Knowledge Engineering is a core discipline within artificial intelligence (AI) that focuses on designing, building, and maintaining systems capable of reasoning using structured knowledge. At its heart, knowledge engineering is about capturing human expertise and representing it in a way that computers can use to solve complex problems. This process involves identifying relevant information, structuring it into formal representations (like rules, ontologies, or semantic networks), and implementing mechanisms for automated reasoning.
Knowledge engineering dates back to the early days of AI, when researchers aimed to build so-called expert systems that could perform tasks typically requiring human specialists. These systems relied on large sets of explicit rules and facts, painstakingly curated by knowledge engineers working closely with subject-matter experts. The process of extracting this information from people and encoding it into a machine-readable format is called knowledge acquisition—a key subfield of knowledge engineering.
Modern knowledge engineering plays a crucial role in many AI applications. It underpins knowledge-based systems used in medicine, finance, legal reasoning, and countless other fields. Unlike statistical machine learning models, which learn from large datasets, knowledge engineering emphasizes explicit, interpretable knowledge structures and logical inference. This makes it especially valuable when transparency, explainability, or compliance with rules is important.
A typical knowledge engineering workflow includes several steps. First, engineers define the problem domain and collaborate with experts to gather the necessary knowledge. Next, they choose an appropriate representation—such as rules, ontologies, or frames—to model the relationships and logic of the domain. Then, using tools or custom code, they develop an inference engine or reasoning system that can apply this knowledge to answer questions or solve problems. Finally, the system is tested, validated, and refined, often in an iterative process.
Knowledge engineering is closely tied to the field of knowledge [representation and reasoning](https://thealgorithmdaily.com/knowledge-representation-and-reasoning).

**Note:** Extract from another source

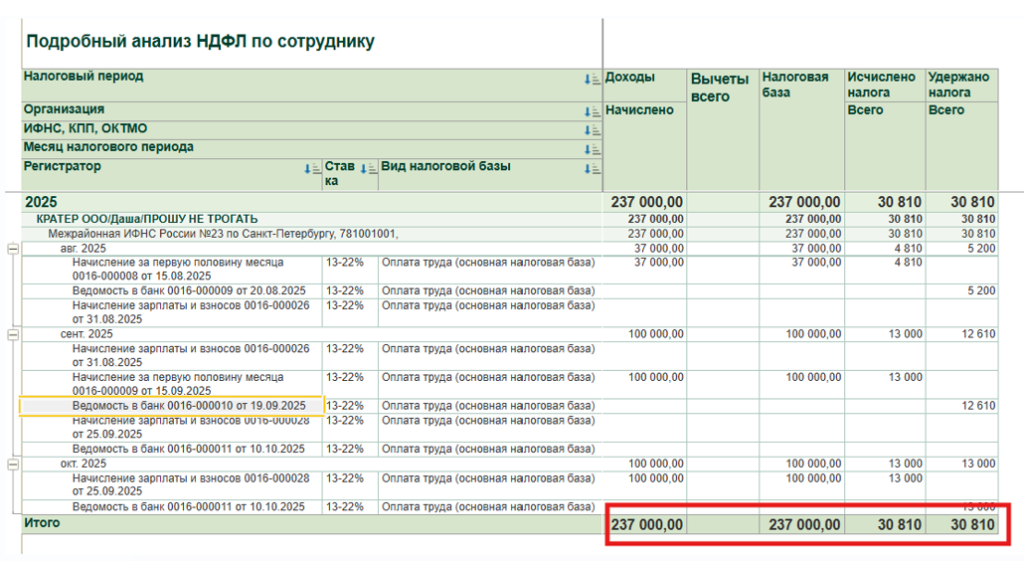This screenshot has height=561, width=1024.
Task: Sort by Вид налоговой базы icon
Action: point(591,169)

The choice of representation (for example, using semantic networks or ontologies) affects how efficiently and accurately a system can reason about a domain. Today, knowledge engineering is often combined with data-driven approaches, such as integrating knowledge graphs into machine learning pipelines, to achieve both accuracy and interpretability.
Despite advances in machine learning, knowledge engineering remains essential for tasks requiring deep understanding, transparency, and logical consistency. It also plays a key role in building hybrid AI systems that combine human expertise with automated reasoning. As AI continues to expand into new domains, the demand for robust knowledge engineering—balancing explicit logic with learned patterns—remains strong.